Imaginemos la impotencia del humano hace miles de años frente a inmensas tormentas que devastaban todo lo que había construido durante decenas de años en un abrir y cerrar de ojos. O ante un simple rayo seguido de su correspondiente trueno. Ese miedo, mezclado con la obligatoria contemplación de la naturaleza, seguramente, ha quedado como huella y toma variedad de formas en la actualidad.
Una de las necesidades centrales que definían la supervivencia o no de tal o cual persona o grupo, hace tantos miles de años era la posibilidad de encontrar un refugio.
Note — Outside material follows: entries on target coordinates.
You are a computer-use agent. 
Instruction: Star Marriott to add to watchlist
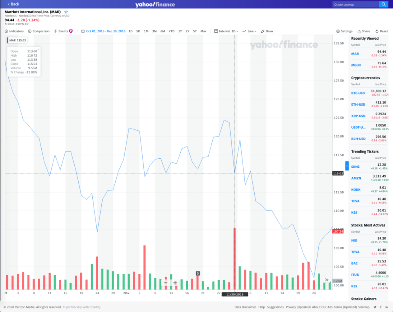[x=66, y=12]
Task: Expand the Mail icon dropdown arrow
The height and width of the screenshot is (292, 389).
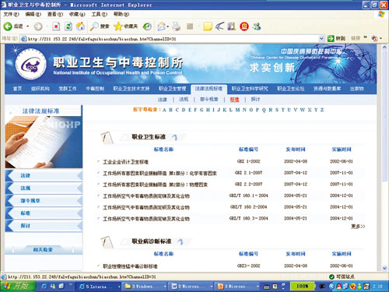Action: point(168,26)
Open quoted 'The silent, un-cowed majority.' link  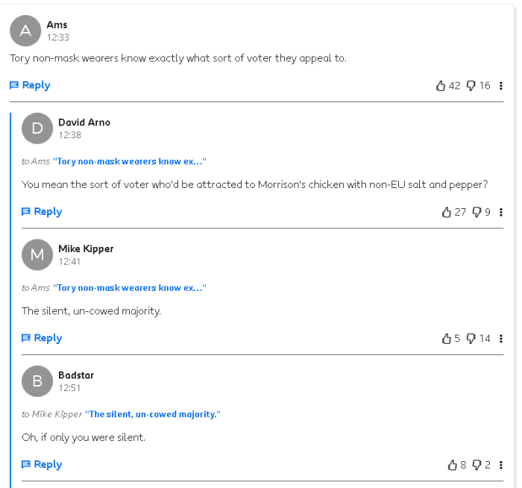(153, 414)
Esa necesidad ya no es la primordial, porque hoy la supervivencia se ve amenazada por múltiples y complejos factores.
Pero lo que nunca ha desaparecido, seguramente como parte de ese rastro, es la necesidad de refugiarse, mientras que inicialmente fue una cueva o alguna construcción precaria; y a pesar que actualmente suponemos que ese problema está resuelto, seguimos buscando donde refugiarnos.
Algunos se refugian en otra persona, otros se refugian en la mentira o en la negación, varios en la palabra, el arte, o en la simple soledad, y muchos, a veces, nos refugiamos en la música.